### Problem details
Each line below that includes the word "agent" is to be reported.

----- Provided information -----

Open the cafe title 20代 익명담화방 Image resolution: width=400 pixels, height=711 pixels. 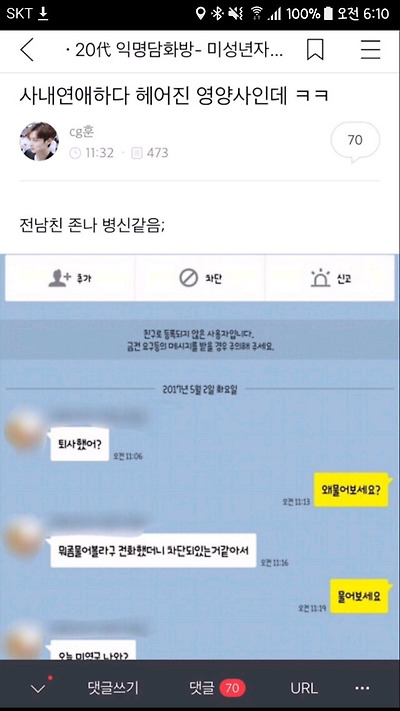coord(175,50)
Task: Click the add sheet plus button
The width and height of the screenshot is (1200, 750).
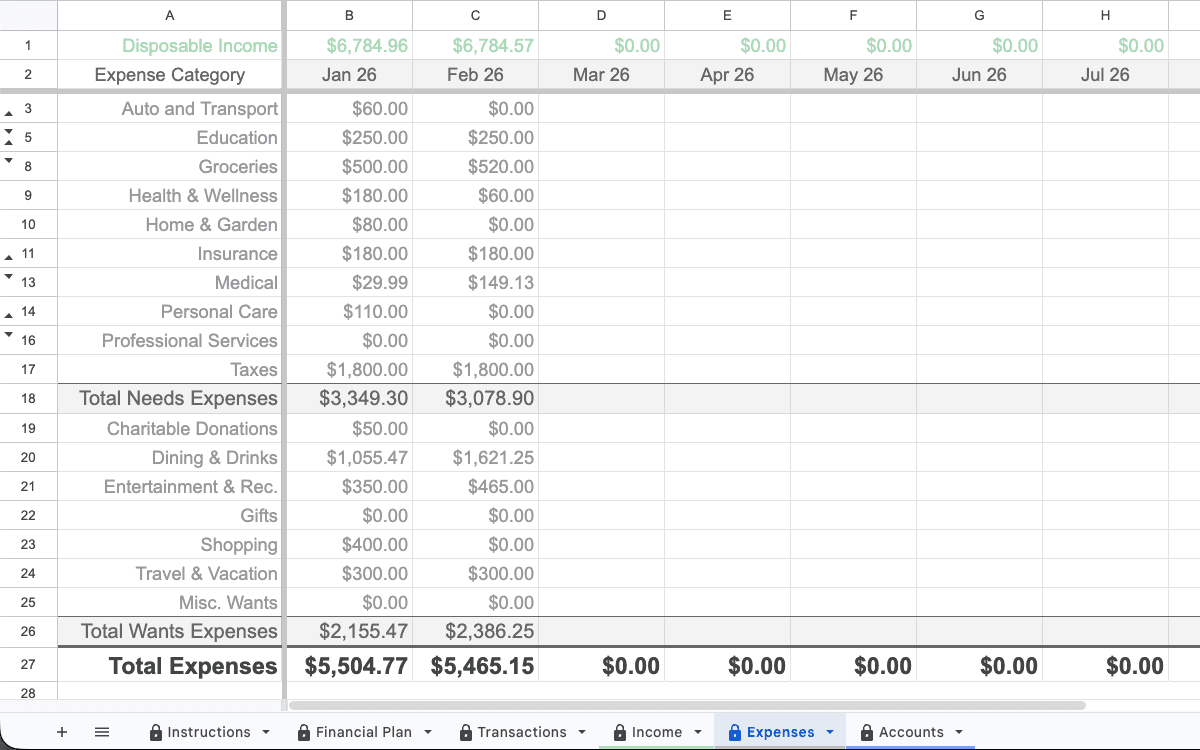Action: (x=62, y=731)
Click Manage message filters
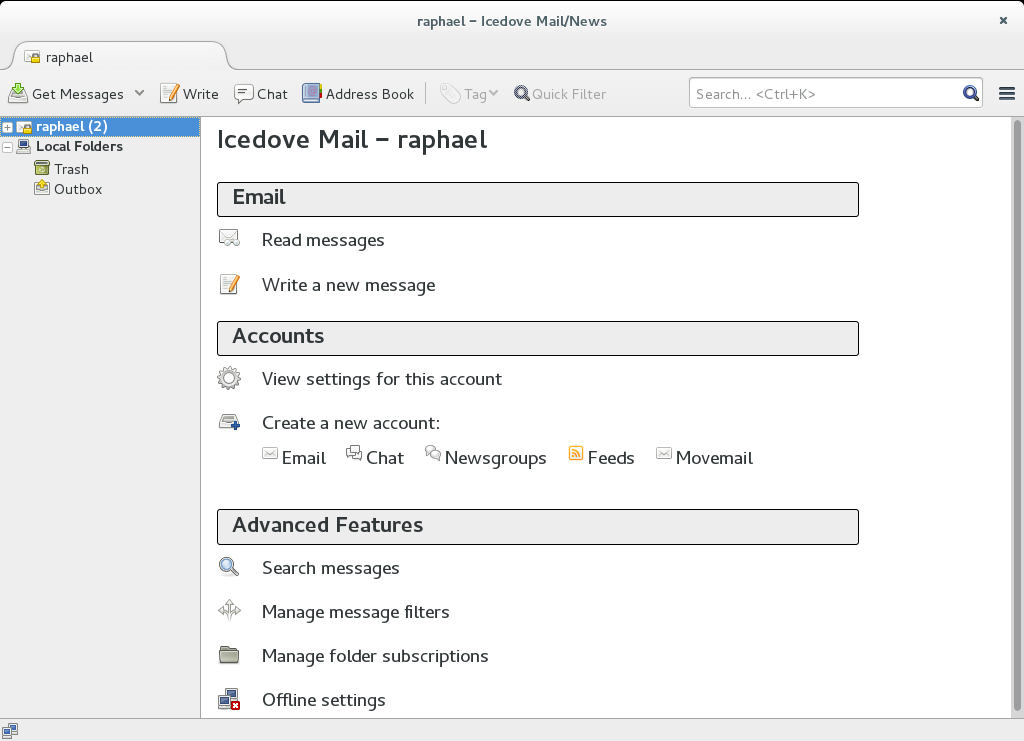The image size is (1024, 741). pos(355,612)
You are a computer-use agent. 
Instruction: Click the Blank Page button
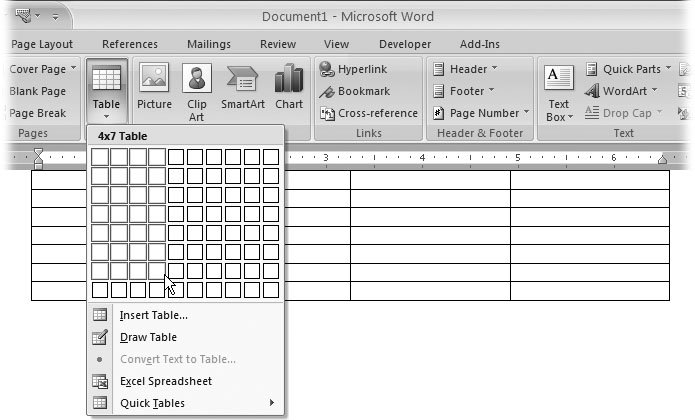click(37, 91)
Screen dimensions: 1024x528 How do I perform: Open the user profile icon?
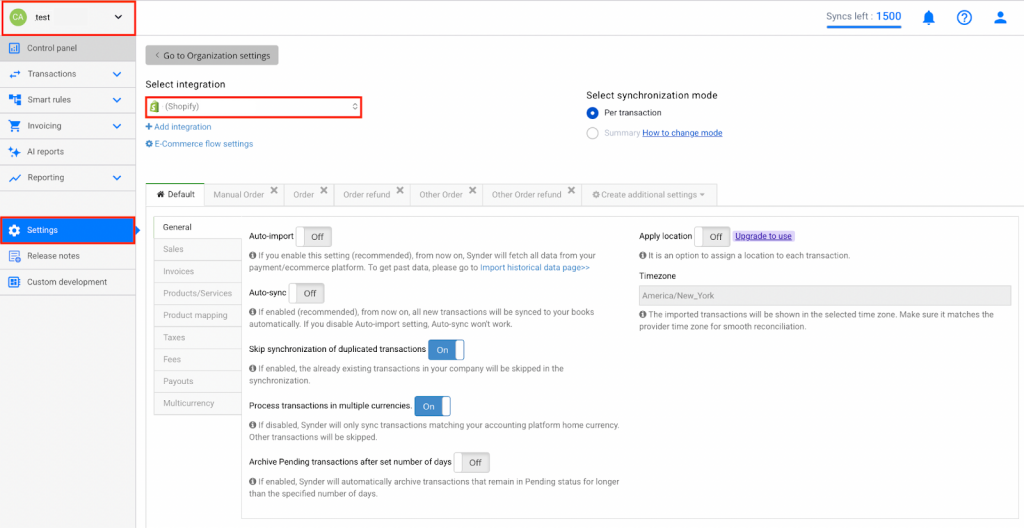point(1000,17)
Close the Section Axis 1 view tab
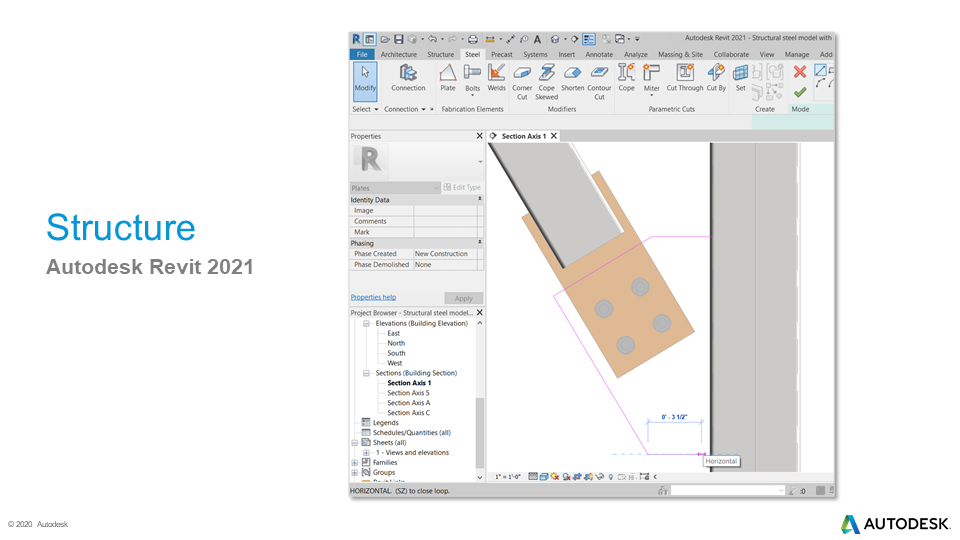This screenshot has height=540, width=960. [x=554, y=136]
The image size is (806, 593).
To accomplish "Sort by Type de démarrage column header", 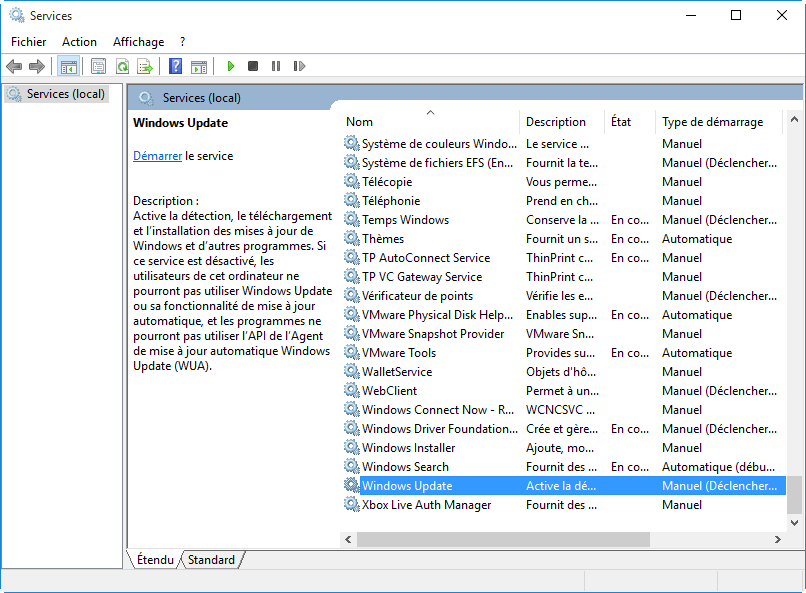I will click(711, 122).
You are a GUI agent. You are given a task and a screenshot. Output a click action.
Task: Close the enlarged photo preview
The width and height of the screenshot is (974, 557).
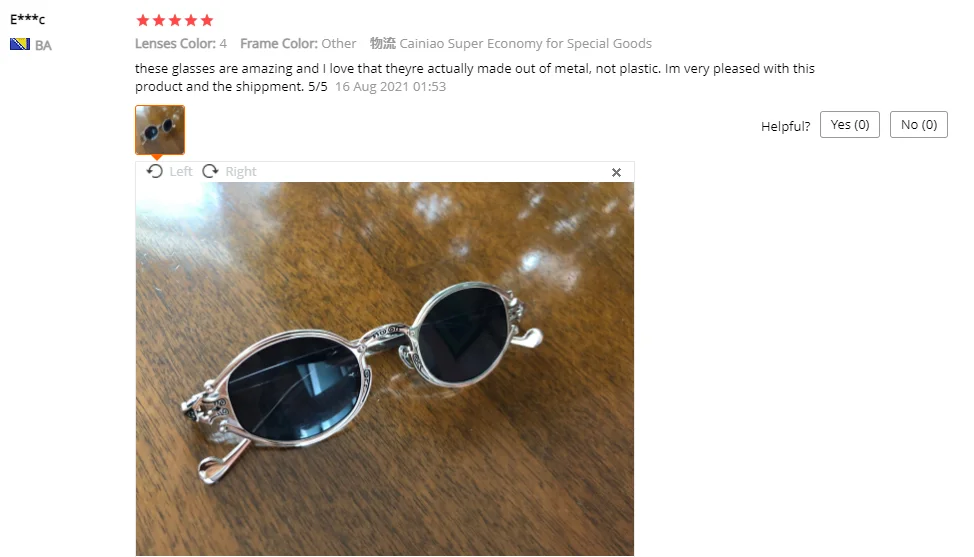(x=616, y=172)
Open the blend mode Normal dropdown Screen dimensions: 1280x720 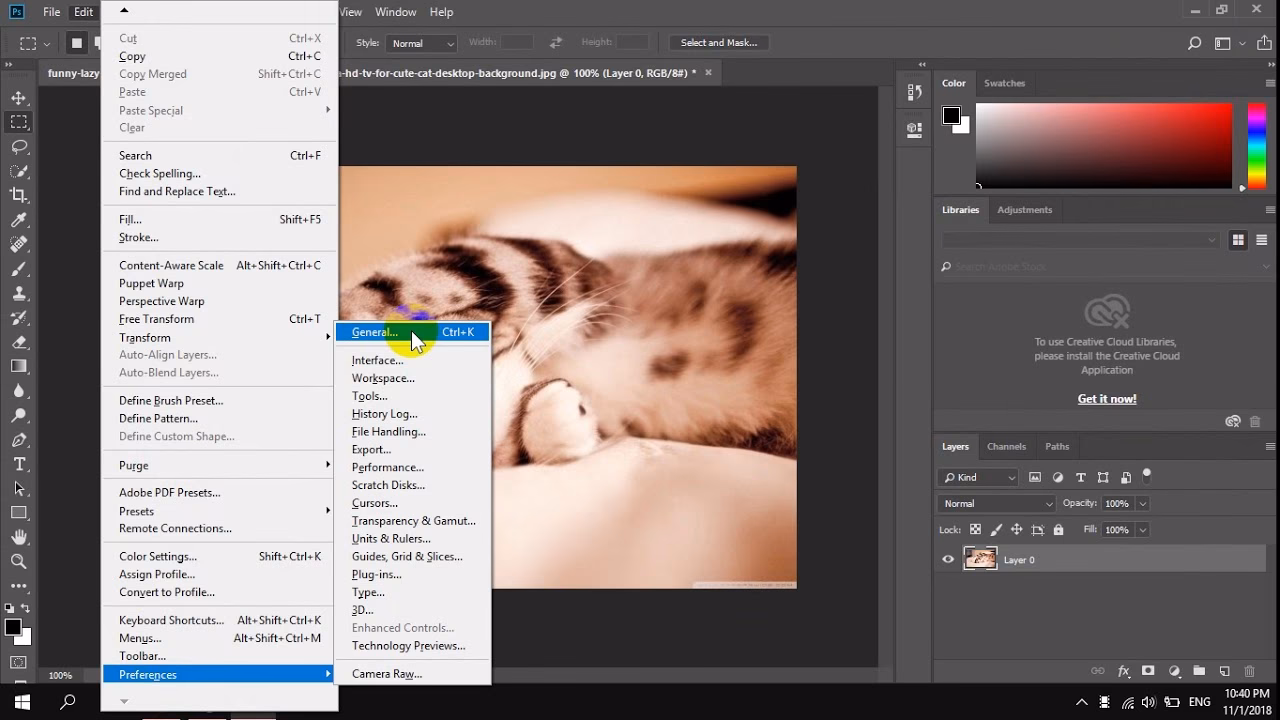[994, 503]
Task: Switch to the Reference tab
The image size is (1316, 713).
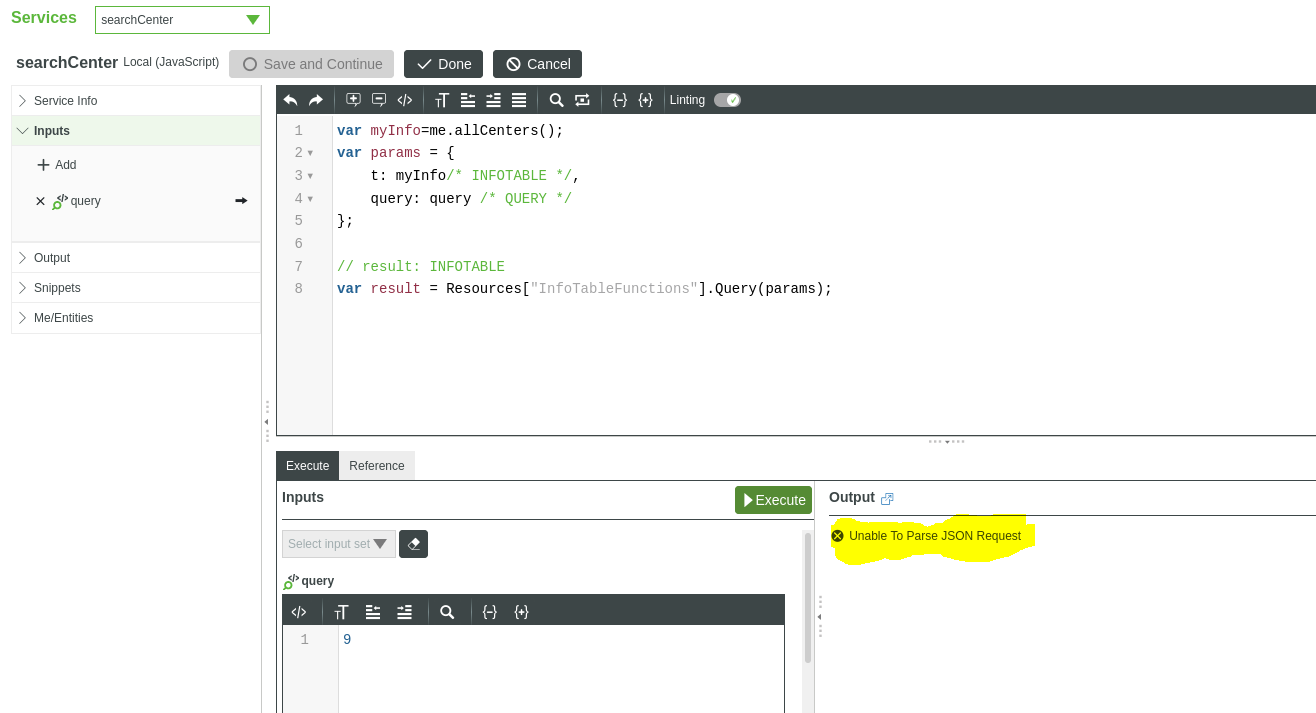Action: click(376, 466)
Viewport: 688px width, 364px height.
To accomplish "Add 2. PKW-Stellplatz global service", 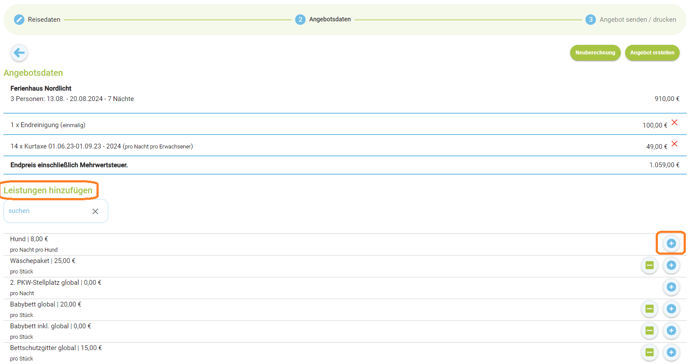I will pos(671,287).
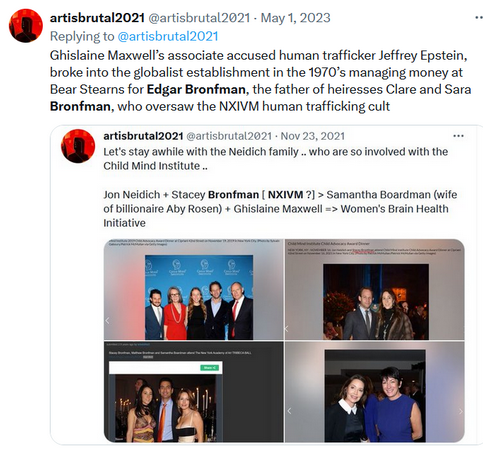The height and width of the screenshot is (454, 483).
Task: Open the more options menu on the main tweet
Action: [x=479, y=18]
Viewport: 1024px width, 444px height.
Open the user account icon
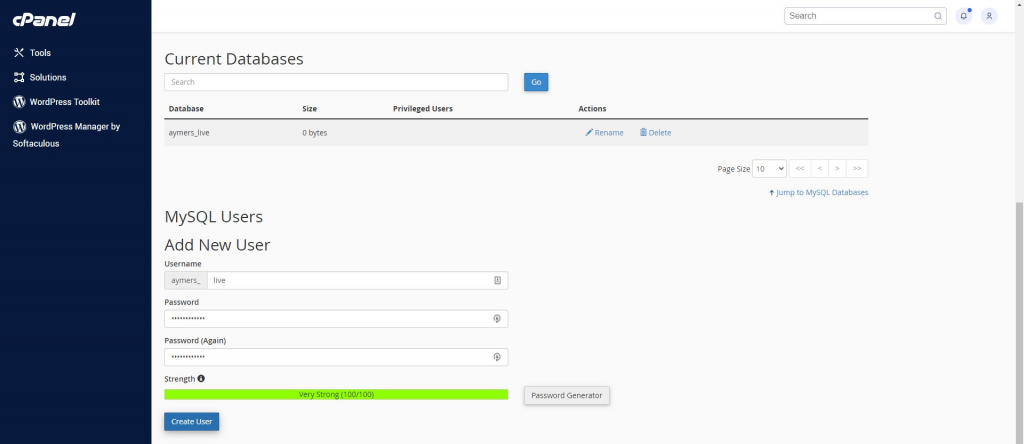[x=989, y=16]
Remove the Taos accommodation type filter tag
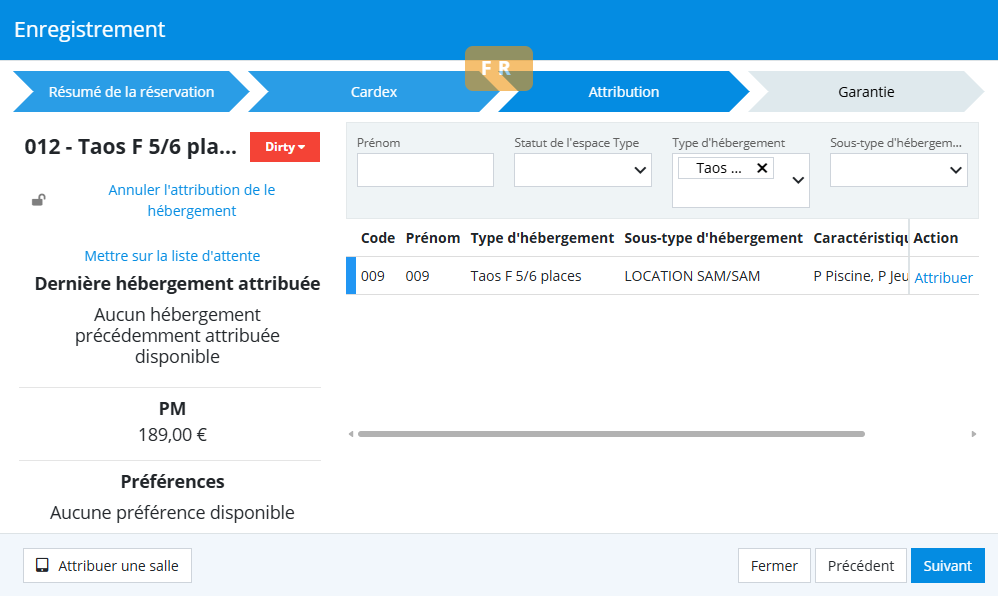This screenshot has width=998, height=596. pos(762,168)
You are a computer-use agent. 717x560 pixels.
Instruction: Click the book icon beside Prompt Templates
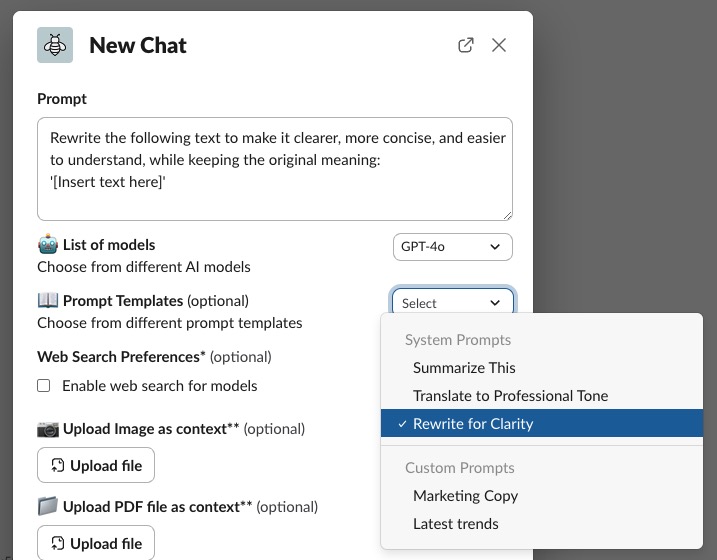pos(48,300)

-----

### Completed task
You are a computer-use agent. 
You are a GUI agent. You are given a task and a screenshot. Output a click action.
You are a computer-use agent. 717x560 pixels.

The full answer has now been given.